— Work item —
Only an exact retyping of all the entries counts as an answer.

===== Input records =====

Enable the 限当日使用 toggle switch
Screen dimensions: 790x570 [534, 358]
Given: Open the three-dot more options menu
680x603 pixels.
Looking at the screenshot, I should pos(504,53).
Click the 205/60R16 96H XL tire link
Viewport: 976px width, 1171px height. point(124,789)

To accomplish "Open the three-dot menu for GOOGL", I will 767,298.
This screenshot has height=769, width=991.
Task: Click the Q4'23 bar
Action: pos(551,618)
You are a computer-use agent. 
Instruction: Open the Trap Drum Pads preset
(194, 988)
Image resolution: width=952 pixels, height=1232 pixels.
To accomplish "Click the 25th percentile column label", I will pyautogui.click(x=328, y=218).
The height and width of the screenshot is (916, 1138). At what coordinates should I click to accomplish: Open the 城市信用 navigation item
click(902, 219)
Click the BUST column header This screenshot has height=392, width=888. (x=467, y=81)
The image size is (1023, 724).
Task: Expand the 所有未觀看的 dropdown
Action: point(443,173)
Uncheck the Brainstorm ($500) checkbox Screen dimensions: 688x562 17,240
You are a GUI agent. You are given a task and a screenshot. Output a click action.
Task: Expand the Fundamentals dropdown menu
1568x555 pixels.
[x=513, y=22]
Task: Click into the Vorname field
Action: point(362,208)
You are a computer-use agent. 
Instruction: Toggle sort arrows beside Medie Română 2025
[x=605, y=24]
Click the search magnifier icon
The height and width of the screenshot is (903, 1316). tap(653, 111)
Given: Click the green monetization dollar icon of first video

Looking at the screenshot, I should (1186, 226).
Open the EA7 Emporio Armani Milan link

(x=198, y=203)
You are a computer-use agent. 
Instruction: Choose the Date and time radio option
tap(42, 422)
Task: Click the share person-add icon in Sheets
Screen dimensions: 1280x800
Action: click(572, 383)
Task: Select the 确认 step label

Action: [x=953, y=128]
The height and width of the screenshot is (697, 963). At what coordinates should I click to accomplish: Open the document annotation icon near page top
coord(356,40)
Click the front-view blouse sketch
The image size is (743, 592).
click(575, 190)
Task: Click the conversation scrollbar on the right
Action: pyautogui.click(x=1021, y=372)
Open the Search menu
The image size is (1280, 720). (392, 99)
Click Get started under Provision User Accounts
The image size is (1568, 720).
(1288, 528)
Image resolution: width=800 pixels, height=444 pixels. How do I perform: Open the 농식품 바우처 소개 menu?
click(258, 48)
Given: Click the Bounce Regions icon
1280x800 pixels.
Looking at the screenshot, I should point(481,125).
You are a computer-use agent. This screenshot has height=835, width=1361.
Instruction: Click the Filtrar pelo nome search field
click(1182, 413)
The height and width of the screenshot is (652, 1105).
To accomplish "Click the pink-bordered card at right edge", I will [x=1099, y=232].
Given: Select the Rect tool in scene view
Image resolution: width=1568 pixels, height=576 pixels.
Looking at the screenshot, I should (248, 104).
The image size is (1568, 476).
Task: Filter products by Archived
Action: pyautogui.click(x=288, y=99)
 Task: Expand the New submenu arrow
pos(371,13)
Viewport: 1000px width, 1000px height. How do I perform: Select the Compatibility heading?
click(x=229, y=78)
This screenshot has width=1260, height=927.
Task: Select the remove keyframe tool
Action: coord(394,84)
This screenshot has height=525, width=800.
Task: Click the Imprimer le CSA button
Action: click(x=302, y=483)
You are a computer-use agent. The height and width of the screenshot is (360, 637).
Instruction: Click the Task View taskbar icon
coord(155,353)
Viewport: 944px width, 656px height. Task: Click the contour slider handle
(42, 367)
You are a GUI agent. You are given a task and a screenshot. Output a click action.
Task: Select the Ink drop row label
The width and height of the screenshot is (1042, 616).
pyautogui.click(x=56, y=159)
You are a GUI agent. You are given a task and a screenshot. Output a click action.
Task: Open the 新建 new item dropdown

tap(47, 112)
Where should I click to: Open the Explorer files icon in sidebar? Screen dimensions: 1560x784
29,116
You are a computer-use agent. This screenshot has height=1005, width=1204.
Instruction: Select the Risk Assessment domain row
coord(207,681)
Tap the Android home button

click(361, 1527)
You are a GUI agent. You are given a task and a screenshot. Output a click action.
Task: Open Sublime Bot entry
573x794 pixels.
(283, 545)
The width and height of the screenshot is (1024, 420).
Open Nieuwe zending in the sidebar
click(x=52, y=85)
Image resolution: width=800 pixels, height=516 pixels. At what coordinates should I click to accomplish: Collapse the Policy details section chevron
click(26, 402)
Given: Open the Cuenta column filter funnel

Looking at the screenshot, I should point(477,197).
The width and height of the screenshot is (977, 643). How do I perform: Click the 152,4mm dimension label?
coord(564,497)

=====

— Response to this exercise —
Enable the 限当日使用 toggle switch
Screen dimensions: 790x570 [534, 358]
Given: Open the three-dot more options menu
680x603 pixels.
Looking at the screenshot, I should pos(504,53).
Click the 205/60R16 96H XL tire link
Viewport: 976px width, 1171px height. point(124,789)

To accomplish "Open the three-dot menu for GOOGL", I will 767,298.
This screenshot has height=769, width=991.
Task: Click the Q4'23 bar
Action: pos(551,618)
You are a computer-use agent. 
Instruction: Open the Trap Drum Pads preset
(194, 988)
Image resolution: width=952 pixels, height=1232 pixels.
To accomplish "Click the 25th percentile column label", I will pyautogui.click(x=328, y=218).
The height and width of the screenshot is (916, 1138). At what coordinates should I click to accomplish: Open the 城市信用 navigation item
click(902, 219)
Click the BUST column header This screenshot has height=392, width=888. (x=467, y=81)
The image size is (1023, 724).
Task: Expand the 所有未觀看的 dropdown
Action: point(443,173)
Uncheck the Brainstorm ($500) checkbox Screen dimensions: 688x562 17,240
You are a GUI agent. You are given a task and a screenshot. Output a click action.
Task: Expand the Fundamentals dropdown menu
1568x555 pixels.
[x=513, y=22]
Task: Click into the Vorname field
Action: point(362,208)
You are a computer-use agent. 
Instruction: Toggle sort arrows beside Medie Română 2025
[x=605, y=24]
Click the search magnifier icon
The height and width of the screenshot is (903, 1316). tap(653, 111)
Given: Click the green monetization dollar icon of first video

Looking at the screenshot, I should (1186, 226).
Open the EA7 Emporio Armani Milan link

(x=198, y=203)
You are a computer-use agent. 
Instruction: Choose the Date and time radio option
tap(42, 422)
Task: Click the share person-add icon in Sheets
Screen dimensions: 1280x800
Action: click(572, 383)
Task: Select the 确认 step label

Action: [x=953, y=128]
The height and width of the screenshot is (697, 963). At what coordinates should I click to accomplish: Open the document annotation icon near page top
coord(356,40)
Click the front-view blouse sketch
The image size is (743, 592).
click(575, 190)
Task: Click the conversation scrollbar on the right
Action: pyautogui.click(x=1021, y=372)
Open the Search menu
The image size is (1280, 720). (392, 99)
Click Get started under Provision User Accounts
The image size is (1568, 720).
(1288, 528)
Image resolution: width=800 pixels, height=444 pixels. How do I perform: Open the 농식품 바우처 소개 menu?
click(258, 48)
Given: Click the Bounce Regions icon
1280x800 pixels.
Looking at the screenshot, I should point(481,125).
You are a computer-use agent. This screenshot has height=835, width=1361.
Instruction: Click the Filtrar pelo nome search field
click(1182, 413)
The height and width of the screenshot is (652, 1105).
To accomplish "Click the pink-bordered card at right edge", I will [x=1099, y=232].
Given: Select the Rect tool in scene view
Image resolution: width=1568 pixels, height=576 pixels.
Looking at the screenshot, I should (248, 104).
The image size is (1568, 476).
Task: Filter products by Archived
Action: pyautogui.click(x=288, y=99)
 Task: Expand the New submenu arrow
pos(371,13)
Viewport: 1000px width, 1000px height. How do I perform: Select the Compatibility heading?
click(x=229, y=78)
This screenshot has width=1260, height=927.
Task: Select the remove keyframe tool
Action: coord(394,84)
This screenshot has height=525, width=800.
Task: Click the Imprimer le CSA button
Action: click(x=302, y=483)
You are a computer-use agent. The height and width of the screenshot is (360, 637).
Instruction: Click the Task View taskbar icon
coord(155,353)
Viewport: 944px width, 656px height. Task: Click the contour slider handle
(42, 367)
You are a GUI agent. You are given a task and a screenshot. Output a click action.
Task: Select the Ink drop row label
The width and height of the screenshot is (1042, 616).
pyautogui.click(x=56, y=159)
You are a GUI agent. You are given a task and a screenshot. Output a click action.
Task: Open the 新建 new item dropdown

tap(47, 112)
Where should I click to: Open the Explorer files icon in sidebar? Screen dimensions: 1560x784
29,116
You are a computer-use agent. This screenshot has height=1005, width=1204.
Instruction: Select the Risk Assessment domain row
coord(207,681)
Tap the Android home button

click(361, 1527)
You are a GUI agent. You are given a task and a screenshot. Output a click action.
Task: Open Sublime Bot entry
573x794 pixels.
(283, 545)
The width and height of the screenshot is (1024, 420).
Open Nieuwe zending in the sidebar
click(x=52, y=85)
Image resolution: width=800 pixels, height=516 pixels. At what coordinates should I click to accomplish: Collapse the Policy details section chevron
click(26, 402)
Given: Open the Cuenta column filter funnel

Looking at the screenshot, I should point(477,197).
The width and height of the screenshot is (977, 643). How do I perform: Click the 152,4mm dimension label?
coord(564,497)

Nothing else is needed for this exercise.